A: Many people think that care homes in the independent sector are only for the wealthy. You may be surprised to know that the majority of care homes in the UK are owned by the independent sector and that 70 per cent of residents have their fees paid partly or wholly by their local authority.
If you are paying all of the fees yourself, you can choose whichever home you find suitable for your needs in your price range.
If your local authority is assisting with funding, it doesn’t mean you have to choose one of their homes. You can request any home that accepts residents funded by the local authority. However, the local authority will want to be sure that the home is suitable for your needs and doesn’t cost more than it would usually pay for that type of care. If you want a more expensive home than the authority is willing to pay for, you are allowed to ‘top up’ their contribution from another source.
A: Paying for care is a complex subject, and everyone’s situation is different. You should seek advice about your own case. Among the organisations offering specialist advice are:
• Charities such as Age UK (0800 169 6565) and Counsel and Care (0845 300 7585)
• Your local Social Services department
• The Benefits Agency (0800 88 22 00)
• The Nursing Homes Fees Agency (0800 99 88 33)
• Independent financial advisers (ring 0117 971 1177 for the names of local IFA’s)
• Citizens advice bureau
• Insurers who specialist in care fees planning
A: Immediate care insurance may be suitable if you are currently considering moving into a care home. It involves paying a single large sum at the time you decide you need care. The cost is based on how long the insurer thinks you’ll need care for, and the level of care you need. While the cost can seem a large amount, it should provide a fixed payment for as long as you need care, and can protect the rest of your assets.
The payments are tax-free if they are generally made directly to a care home and are portable if you decide to move to a different home.
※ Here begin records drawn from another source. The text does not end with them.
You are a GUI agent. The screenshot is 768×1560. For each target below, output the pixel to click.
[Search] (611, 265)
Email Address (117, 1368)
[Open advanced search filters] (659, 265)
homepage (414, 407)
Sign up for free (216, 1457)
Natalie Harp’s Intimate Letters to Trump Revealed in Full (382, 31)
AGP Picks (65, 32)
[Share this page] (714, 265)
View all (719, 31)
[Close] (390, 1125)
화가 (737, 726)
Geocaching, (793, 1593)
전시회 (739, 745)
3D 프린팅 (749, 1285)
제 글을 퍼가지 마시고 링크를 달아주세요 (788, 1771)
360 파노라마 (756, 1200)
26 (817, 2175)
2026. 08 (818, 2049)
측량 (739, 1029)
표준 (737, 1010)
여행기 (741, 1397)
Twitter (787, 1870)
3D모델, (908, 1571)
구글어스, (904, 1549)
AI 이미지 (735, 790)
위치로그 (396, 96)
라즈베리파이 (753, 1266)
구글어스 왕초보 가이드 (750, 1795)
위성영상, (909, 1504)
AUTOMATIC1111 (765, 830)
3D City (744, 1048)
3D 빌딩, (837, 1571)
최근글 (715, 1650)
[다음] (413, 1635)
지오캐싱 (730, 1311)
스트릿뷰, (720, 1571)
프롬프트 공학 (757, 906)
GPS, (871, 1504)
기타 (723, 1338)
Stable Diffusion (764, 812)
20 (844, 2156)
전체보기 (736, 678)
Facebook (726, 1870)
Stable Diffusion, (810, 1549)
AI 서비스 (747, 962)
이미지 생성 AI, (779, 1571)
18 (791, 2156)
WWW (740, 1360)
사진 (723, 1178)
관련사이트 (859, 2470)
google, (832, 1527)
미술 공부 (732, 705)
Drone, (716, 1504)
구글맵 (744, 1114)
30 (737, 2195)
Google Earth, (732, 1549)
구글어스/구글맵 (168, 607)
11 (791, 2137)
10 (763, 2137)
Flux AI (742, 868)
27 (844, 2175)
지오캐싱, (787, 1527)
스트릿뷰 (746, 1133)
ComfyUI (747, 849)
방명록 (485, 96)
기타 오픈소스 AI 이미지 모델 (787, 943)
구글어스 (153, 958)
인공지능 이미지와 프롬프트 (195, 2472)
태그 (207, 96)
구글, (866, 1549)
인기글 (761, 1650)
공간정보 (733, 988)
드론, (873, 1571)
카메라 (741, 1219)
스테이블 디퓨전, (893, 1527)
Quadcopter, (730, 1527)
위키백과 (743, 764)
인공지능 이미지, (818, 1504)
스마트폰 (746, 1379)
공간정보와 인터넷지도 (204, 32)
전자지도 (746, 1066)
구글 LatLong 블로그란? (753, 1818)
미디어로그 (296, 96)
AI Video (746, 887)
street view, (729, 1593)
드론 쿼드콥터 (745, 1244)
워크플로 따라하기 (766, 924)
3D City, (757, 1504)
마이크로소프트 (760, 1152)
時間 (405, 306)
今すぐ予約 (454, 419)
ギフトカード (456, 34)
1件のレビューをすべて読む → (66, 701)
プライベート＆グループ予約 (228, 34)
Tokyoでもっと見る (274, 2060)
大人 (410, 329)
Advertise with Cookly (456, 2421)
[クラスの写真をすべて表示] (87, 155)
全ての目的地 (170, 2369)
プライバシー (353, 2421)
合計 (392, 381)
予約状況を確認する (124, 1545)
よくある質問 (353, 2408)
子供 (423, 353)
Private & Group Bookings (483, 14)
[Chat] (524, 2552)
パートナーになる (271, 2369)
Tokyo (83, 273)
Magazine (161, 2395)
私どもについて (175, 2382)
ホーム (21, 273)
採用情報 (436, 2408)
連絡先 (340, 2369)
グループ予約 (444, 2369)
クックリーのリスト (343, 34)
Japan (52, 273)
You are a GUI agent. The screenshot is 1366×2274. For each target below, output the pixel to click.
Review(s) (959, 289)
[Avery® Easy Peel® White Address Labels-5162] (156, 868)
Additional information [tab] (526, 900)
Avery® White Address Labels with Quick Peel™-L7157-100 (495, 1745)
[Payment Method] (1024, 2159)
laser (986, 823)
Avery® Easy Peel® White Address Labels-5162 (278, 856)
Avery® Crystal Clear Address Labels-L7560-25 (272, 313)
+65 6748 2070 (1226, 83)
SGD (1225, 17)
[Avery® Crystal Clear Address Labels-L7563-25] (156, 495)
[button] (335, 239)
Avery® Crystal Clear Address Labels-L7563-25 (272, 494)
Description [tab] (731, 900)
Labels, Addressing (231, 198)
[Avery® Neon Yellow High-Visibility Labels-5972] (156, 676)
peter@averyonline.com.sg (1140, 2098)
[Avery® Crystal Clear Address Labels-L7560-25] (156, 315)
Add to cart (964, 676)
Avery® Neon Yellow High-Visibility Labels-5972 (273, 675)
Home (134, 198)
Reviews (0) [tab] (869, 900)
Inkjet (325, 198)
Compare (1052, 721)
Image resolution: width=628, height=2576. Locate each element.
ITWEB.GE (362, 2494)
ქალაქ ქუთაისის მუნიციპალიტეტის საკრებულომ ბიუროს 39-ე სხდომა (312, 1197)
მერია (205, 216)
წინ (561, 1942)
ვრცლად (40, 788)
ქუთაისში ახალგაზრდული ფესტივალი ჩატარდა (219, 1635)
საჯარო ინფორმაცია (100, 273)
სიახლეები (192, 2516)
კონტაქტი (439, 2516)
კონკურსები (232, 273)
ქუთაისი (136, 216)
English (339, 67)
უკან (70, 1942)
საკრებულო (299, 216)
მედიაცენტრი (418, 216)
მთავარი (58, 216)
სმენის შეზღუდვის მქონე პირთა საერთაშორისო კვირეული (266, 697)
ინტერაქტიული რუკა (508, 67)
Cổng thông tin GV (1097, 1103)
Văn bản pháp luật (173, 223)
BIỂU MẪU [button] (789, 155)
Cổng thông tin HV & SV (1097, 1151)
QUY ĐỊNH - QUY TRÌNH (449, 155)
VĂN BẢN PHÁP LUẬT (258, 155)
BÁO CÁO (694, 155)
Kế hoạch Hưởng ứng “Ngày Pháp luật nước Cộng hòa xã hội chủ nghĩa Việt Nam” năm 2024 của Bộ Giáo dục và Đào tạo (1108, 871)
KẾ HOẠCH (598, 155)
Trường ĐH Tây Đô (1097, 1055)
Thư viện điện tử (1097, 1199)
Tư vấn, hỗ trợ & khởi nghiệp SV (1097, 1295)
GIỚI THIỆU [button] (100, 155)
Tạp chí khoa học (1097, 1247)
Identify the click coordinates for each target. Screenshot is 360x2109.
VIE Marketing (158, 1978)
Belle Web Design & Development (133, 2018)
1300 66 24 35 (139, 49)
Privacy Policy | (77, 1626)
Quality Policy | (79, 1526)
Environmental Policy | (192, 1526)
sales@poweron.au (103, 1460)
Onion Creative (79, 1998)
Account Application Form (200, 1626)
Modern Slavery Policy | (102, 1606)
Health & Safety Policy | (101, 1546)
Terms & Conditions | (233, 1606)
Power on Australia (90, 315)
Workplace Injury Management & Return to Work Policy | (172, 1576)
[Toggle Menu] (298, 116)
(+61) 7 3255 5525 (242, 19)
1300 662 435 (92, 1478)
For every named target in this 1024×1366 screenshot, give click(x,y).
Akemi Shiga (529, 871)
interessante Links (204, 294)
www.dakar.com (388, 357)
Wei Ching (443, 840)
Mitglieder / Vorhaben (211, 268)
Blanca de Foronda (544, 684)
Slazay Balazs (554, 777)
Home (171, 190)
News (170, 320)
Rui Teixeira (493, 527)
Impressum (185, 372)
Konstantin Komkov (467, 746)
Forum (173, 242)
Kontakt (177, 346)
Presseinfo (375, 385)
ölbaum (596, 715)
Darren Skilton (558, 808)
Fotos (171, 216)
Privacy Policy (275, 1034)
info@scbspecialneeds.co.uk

Long-term care insurance, where you pay premiums over a long period before you actually need care, is no longer widely available. If you have already taken out one of these policies it should still be honoured. All policies are slightly different. We suggest you speak to an independent financial adviser who specialises in care fees planning. Among the questions to ask are:
• What are the benefits and for how long will I receive them?
• What is the maximum amount the insurer will pay out per month?
• Should I take out capital protection so that the balance of any lump sum is returned to my estate?
• Are the benefits paid to me so that I can arrange my own care, or paid directly to the care home?
• Are the benefits protected against inflation?